Have a look at the Sale Catalogue here (15MB pdf file)
Lord Ullswater died in 1949 and his trustees sold parts of the estate, including the House with its grounds which were purchased by The Desborough Settlement Trust as a tax-saving measure. After the death of Lady Desborough in 1953, the park remained in the hands of Ullswater's nephew Arthur Lowther. This was rented to W F Turner of Ashe Green farm Campsea Ash. The House and grounds were sold to a developer who turned the coach house, stables and squash court into housing.
High House fell into a ruinous state and the gardens were divided. The developer stripped the roof of the lead flashing basically for the silver content of old lead, 20%, although they could only recover,75% of the silver. As a result the water came in it decayed very quickly being mortar brick work not cement brick work.
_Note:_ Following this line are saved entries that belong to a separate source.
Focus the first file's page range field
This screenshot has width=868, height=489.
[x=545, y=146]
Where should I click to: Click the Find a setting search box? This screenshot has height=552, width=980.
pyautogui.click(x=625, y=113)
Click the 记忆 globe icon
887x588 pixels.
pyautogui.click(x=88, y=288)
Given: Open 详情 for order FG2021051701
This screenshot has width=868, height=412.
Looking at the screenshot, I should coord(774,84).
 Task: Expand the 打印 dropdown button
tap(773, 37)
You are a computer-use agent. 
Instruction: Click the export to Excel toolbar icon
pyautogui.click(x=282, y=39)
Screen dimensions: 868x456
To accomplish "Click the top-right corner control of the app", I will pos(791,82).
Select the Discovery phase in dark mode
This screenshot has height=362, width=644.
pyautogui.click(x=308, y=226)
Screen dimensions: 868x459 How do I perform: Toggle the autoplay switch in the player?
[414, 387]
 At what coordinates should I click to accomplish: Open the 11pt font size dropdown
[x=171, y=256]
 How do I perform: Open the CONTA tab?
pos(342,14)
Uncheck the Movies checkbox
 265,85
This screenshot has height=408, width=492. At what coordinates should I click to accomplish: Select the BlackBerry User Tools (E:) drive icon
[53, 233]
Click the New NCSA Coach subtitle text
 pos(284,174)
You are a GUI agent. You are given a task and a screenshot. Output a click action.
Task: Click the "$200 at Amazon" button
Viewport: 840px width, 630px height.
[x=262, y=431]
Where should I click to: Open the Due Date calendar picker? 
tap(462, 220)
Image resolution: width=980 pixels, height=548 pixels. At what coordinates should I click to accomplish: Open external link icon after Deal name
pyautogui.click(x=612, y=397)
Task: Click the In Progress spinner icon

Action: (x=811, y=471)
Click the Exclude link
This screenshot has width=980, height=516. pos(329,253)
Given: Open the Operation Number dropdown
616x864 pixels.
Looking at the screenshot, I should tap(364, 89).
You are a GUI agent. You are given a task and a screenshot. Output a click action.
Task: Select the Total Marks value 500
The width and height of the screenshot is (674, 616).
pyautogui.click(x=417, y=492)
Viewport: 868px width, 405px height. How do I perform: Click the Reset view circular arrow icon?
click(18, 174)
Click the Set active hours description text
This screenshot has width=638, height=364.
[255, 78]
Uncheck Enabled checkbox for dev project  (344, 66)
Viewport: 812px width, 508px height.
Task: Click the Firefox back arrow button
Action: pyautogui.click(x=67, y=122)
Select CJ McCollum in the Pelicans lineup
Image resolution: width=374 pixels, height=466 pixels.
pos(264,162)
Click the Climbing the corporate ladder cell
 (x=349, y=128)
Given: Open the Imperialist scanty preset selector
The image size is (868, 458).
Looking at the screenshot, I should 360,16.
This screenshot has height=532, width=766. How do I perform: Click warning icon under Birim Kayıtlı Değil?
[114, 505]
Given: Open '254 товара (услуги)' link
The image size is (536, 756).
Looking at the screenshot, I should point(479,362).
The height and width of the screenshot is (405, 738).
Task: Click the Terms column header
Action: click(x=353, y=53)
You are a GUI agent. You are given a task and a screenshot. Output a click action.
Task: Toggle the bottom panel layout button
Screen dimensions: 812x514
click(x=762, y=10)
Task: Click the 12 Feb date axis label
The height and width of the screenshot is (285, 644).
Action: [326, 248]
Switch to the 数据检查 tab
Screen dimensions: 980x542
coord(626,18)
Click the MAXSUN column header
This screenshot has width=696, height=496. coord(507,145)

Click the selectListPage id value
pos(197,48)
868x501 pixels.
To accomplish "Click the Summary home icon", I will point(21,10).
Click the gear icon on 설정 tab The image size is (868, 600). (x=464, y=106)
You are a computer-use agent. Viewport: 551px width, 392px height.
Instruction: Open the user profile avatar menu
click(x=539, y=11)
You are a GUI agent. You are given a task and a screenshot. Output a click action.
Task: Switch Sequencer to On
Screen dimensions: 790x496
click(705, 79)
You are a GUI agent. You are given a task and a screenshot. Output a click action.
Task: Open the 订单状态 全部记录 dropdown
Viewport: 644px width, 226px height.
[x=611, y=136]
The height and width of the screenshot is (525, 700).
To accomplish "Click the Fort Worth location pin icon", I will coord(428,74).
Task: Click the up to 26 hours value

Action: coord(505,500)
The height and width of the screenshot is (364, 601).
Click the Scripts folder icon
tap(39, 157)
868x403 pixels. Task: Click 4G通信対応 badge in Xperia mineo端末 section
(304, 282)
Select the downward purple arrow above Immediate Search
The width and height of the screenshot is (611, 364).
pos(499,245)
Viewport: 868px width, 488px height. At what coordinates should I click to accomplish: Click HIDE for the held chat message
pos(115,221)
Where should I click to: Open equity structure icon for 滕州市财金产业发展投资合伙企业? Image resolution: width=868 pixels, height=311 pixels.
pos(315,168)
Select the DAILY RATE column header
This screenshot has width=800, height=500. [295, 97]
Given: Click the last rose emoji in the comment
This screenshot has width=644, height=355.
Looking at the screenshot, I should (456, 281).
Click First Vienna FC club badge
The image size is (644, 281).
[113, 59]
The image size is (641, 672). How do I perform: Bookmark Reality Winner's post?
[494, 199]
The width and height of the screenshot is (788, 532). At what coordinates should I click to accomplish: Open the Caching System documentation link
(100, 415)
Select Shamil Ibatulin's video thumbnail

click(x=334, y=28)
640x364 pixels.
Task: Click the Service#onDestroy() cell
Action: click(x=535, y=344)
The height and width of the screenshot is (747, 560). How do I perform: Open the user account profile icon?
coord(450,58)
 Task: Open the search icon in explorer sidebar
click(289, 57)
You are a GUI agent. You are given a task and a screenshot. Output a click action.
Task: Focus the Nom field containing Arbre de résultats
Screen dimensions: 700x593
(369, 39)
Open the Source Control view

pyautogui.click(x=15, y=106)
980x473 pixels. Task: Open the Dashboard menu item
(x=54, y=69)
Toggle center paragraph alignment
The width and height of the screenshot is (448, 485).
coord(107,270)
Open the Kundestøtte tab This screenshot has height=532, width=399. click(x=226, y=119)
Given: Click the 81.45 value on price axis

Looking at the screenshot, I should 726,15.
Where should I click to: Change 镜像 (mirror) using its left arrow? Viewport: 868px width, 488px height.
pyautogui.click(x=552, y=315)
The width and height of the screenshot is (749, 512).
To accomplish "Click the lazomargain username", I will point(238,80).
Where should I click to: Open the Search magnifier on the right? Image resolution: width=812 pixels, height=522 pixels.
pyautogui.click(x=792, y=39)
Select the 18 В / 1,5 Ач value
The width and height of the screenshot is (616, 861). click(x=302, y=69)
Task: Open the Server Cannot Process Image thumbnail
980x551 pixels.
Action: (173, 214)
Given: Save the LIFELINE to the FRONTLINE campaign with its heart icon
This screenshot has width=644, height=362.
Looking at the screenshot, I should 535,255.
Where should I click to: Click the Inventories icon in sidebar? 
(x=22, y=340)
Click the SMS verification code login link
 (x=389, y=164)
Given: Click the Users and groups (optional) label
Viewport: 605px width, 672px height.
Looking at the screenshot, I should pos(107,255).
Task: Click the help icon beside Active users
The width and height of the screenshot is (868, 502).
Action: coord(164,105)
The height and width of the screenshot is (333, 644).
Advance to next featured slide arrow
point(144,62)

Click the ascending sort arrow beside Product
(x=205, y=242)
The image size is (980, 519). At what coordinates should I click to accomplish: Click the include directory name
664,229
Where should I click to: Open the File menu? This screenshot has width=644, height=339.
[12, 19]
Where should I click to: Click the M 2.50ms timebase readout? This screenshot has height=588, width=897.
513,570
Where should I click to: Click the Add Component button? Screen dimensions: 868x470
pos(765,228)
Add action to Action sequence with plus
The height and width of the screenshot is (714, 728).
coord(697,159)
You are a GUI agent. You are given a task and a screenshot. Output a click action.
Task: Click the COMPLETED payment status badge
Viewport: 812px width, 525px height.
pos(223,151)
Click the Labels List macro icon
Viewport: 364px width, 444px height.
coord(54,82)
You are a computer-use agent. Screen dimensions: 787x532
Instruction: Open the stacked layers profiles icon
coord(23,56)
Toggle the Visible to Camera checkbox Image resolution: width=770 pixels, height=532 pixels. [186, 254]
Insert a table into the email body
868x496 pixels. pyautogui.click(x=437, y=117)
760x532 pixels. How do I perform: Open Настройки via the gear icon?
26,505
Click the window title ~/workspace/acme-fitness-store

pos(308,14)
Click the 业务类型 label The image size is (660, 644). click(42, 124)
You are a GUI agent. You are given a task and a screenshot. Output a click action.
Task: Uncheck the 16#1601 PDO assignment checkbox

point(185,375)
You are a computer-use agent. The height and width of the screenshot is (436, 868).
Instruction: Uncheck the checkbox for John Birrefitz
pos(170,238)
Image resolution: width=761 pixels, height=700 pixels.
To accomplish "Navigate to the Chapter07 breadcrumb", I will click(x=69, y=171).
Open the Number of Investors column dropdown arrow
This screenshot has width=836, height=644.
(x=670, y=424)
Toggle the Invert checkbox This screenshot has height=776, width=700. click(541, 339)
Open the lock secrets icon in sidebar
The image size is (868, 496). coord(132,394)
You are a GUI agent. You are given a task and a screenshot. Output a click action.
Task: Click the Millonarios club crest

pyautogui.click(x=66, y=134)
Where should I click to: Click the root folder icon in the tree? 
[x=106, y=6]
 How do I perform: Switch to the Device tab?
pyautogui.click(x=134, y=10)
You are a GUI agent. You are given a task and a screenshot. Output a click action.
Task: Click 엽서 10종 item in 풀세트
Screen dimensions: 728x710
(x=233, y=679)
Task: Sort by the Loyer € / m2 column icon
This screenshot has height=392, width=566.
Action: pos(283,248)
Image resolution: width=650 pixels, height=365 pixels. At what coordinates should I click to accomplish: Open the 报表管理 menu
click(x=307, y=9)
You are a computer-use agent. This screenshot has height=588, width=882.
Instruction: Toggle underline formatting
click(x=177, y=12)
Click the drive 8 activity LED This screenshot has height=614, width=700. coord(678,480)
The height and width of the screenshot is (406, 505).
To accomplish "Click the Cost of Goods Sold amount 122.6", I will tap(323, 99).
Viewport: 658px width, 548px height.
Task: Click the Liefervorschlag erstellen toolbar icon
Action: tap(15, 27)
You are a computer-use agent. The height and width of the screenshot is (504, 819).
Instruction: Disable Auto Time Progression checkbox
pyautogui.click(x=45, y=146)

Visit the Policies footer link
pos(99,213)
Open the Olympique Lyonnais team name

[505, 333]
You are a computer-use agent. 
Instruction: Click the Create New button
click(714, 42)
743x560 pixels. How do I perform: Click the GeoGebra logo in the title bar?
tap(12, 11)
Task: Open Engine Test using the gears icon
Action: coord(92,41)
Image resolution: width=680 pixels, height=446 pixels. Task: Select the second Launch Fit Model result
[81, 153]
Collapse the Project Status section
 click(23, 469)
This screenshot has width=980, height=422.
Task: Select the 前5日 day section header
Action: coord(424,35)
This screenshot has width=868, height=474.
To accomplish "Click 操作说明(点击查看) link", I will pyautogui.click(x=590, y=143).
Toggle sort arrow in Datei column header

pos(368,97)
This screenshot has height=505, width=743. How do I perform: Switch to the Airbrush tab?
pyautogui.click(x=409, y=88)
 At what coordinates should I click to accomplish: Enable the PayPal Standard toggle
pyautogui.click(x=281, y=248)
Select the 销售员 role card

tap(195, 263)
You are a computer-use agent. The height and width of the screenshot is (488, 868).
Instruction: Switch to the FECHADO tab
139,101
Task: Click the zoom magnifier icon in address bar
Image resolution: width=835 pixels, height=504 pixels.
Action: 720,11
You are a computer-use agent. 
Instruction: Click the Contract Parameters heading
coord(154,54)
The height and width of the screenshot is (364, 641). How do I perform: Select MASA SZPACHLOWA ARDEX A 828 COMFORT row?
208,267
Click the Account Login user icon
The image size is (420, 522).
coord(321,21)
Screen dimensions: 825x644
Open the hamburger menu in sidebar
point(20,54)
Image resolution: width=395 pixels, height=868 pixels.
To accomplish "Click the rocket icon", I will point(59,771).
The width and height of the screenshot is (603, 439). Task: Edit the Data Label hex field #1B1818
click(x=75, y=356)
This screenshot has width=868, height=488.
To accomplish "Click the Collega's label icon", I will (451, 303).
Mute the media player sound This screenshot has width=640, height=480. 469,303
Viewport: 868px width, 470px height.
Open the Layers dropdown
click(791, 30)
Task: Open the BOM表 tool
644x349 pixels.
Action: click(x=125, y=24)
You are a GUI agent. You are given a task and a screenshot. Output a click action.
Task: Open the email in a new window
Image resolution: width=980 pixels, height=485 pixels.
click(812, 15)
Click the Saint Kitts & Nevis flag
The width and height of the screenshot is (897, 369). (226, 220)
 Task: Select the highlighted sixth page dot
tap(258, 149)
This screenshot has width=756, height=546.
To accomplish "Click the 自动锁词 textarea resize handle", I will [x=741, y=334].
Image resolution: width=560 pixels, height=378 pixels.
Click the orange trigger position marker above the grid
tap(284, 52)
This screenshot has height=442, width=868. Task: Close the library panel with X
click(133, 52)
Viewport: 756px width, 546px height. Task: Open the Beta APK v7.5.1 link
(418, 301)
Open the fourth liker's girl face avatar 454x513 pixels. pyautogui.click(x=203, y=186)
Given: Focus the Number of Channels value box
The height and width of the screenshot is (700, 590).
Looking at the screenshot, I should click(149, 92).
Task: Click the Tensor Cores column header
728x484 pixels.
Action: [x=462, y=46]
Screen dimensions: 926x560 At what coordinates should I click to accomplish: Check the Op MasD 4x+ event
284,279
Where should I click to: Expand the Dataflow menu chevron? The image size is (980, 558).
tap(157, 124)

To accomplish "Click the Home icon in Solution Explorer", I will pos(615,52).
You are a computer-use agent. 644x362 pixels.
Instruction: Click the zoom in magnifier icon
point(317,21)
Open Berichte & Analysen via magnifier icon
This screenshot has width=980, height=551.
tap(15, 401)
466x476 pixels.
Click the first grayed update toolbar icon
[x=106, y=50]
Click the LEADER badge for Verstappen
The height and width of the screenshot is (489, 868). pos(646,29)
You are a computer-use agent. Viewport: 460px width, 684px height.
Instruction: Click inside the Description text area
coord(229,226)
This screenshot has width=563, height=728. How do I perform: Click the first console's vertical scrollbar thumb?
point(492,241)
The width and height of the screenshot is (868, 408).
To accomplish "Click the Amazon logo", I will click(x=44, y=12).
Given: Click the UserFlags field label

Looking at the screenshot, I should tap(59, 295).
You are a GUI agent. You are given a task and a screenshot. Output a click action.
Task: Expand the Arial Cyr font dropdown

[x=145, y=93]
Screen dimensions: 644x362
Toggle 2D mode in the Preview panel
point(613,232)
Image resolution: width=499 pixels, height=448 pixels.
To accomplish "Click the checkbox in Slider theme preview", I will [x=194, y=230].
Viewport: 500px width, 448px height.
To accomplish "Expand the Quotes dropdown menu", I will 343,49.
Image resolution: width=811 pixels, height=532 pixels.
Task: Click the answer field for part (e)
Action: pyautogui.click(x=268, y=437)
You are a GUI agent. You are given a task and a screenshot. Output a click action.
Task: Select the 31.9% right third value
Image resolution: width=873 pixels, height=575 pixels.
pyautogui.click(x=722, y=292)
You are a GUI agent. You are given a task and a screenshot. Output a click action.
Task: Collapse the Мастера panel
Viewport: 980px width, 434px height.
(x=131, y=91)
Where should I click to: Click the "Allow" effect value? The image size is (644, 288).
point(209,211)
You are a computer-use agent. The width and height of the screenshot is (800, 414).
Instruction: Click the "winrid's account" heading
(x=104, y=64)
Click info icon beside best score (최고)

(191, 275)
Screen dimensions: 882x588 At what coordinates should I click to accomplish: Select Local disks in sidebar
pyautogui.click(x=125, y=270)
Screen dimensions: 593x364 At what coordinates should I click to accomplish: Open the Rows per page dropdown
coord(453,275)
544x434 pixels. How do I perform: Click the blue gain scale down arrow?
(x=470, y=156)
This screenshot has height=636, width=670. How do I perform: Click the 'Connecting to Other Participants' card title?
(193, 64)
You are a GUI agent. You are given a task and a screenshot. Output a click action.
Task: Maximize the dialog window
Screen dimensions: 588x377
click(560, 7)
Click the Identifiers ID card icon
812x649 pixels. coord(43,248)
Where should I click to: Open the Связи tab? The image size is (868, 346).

The House and its immediate surroundings were bought in 1952/3 by Lt Col Richard Schreiber ( who retired from the Army as Major ),who demolished the remains, he had no choice due to the decay, and extended the squash court to become Campsea Ashe House. Most of the rubble was carted away by Carters of Bromeswell in old army wagons, and the rubble used to make the CEL yard opposite Melton railway station. The men who demolished the house came from Lancashire and lodged locally.
The Park, Shrubbery Farm, now Park Farm, including the fields around the house site, were rented from the major by W F Turner and his sons until 1976/7 when their tenancy was terminated. There were farm buildings at the High House which included a slaughter house for killing and bleeding animals including the park deer herd. Culling of them took place in June each year, usually the biggest stags were shot.
Part of the walled and ornamental gardens together with the Gardener's Cottage were sold separately.